私も「日本国債は破綻する」と考えている1人ですが、逢沢さんの本には知らないこともいくつかあり、改めて勉強になりました。また、なぜ破綻するかという理由と経緯をゲーム理論の理屈で解説した箇所も示唆に富むものとなっています。

たとえば、大赤字な日本が国債を発行できるのは国民の貯蓄や年金資産が一千兆円を超えているからで、現在の負債と帳消しにしてもまだ数年保つという話に強く同意します。その年限があと6年位だという計算も異論ありません(著者は2014年を含めてあと7年くらいを想定)。

とくに、次の引用にはびっくり。

国債が沢山増えても全部国民が消化する限り、少しも問題は無いのです。

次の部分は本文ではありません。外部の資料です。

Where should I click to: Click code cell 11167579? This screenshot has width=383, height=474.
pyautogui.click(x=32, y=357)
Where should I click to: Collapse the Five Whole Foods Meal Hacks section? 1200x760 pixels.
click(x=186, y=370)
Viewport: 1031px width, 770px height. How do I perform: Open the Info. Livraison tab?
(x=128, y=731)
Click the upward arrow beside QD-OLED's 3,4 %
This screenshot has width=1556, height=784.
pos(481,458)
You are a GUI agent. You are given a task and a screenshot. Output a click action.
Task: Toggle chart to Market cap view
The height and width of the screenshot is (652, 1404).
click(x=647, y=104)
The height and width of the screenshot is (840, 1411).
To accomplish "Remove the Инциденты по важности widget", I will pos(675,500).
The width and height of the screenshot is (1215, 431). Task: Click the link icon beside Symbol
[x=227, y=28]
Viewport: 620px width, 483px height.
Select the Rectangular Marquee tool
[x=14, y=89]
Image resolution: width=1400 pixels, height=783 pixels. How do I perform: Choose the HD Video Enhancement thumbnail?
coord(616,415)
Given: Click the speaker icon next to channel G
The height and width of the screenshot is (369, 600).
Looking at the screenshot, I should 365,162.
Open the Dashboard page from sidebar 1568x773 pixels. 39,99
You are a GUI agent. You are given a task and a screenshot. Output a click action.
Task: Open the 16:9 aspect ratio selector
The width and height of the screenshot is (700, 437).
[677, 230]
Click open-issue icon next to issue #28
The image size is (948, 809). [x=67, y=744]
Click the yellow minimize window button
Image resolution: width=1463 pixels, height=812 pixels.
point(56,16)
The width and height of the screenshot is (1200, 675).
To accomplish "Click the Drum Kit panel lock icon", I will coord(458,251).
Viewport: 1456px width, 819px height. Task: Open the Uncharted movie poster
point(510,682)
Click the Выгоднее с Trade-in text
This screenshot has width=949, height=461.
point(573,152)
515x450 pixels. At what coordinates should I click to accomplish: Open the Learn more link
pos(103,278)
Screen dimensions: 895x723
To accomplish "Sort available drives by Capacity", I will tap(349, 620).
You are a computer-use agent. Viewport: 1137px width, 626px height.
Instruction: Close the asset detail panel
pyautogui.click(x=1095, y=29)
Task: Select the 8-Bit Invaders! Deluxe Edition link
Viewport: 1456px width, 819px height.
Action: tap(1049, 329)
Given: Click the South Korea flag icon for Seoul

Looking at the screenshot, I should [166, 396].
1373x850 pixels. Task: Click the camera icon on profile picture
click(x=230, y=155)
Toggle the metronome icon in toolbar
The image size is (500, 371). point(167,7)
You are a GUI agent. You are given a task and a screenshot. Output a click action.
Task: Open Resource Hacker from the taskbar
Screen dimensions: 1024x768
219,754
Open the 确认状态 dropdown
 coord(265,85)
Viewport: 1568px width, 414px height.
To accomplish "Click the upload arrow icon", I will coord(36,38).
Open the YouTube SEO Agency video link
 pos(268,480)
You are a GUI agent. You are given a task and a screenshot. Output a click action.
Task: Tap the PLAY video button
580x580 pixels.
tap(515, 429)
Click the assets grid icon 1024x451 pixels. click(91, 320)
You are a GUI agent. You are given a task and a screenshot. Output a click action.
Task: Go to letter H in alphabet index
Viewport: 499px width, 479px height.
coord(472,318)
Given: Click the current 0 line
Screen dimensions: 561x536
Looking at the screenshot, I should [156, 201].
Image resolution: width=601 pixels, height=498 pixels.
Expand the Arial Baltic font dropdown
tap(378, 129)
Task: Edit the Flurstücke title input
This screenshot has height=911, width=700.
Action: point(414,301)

(中略)一時「国債が激増すると国が潰れる」という風に言われたことがありましたが、(中略)然し現在は全く事情が違い、我国の産業が著しく発達して居るばかりでなく、為替管理や各種の統制を行って居り、(中略)経済の基礎が揺らぐような心配は全然ないのであります。

こんな説明をする専門家や有識者は現代にもたくさんいます。ただ違うのは、上記説明は『隣組読本 戦費と国債』(1941年)の中にあるという点です。

ご存じの通り、この数年後に日本国債は紙屑になりました。敗戦と戦後のハイパーインフレで無価値となってしまったからです。この引用には驚き、呆れ、そしてよくゾ探してきたなぁと思う次第です。上記と同じ説明を聞いたら、当時と同じ状況が今現代にも起こりつつある証拠でしょう(きっぱり)。

ただ残念だったのは、問題のあまりの大きさに著者自身が圧倒されてしまったのか、2014年末が危ない等と書いたのはやり過ぎでした。だって、X-dayは外部の者には前もってわかりようがありません。

この予告ハズレを持って、逢沢本はインチキ本だとする意見が出てくるでしょうが、それは致し方なし。でも、それはたいした問題ではありません。大事なのは2015年から2020年くらいの間の、それほど遠くない時期にトンデモナイ事態が起こるだろうということ。国家の保身(国体の護持ともいう)で国民の資産をないがしろにしようという人たちと、最悪を避けようと尽力する人たちとのせめぎ合いもありますから、この先どうなるのか私にはわかりません。ただ、手を拱いていては暗い未来が待っています。打てる手は個々人で異なるでしょうが、できる手があるなら打っておきましょう。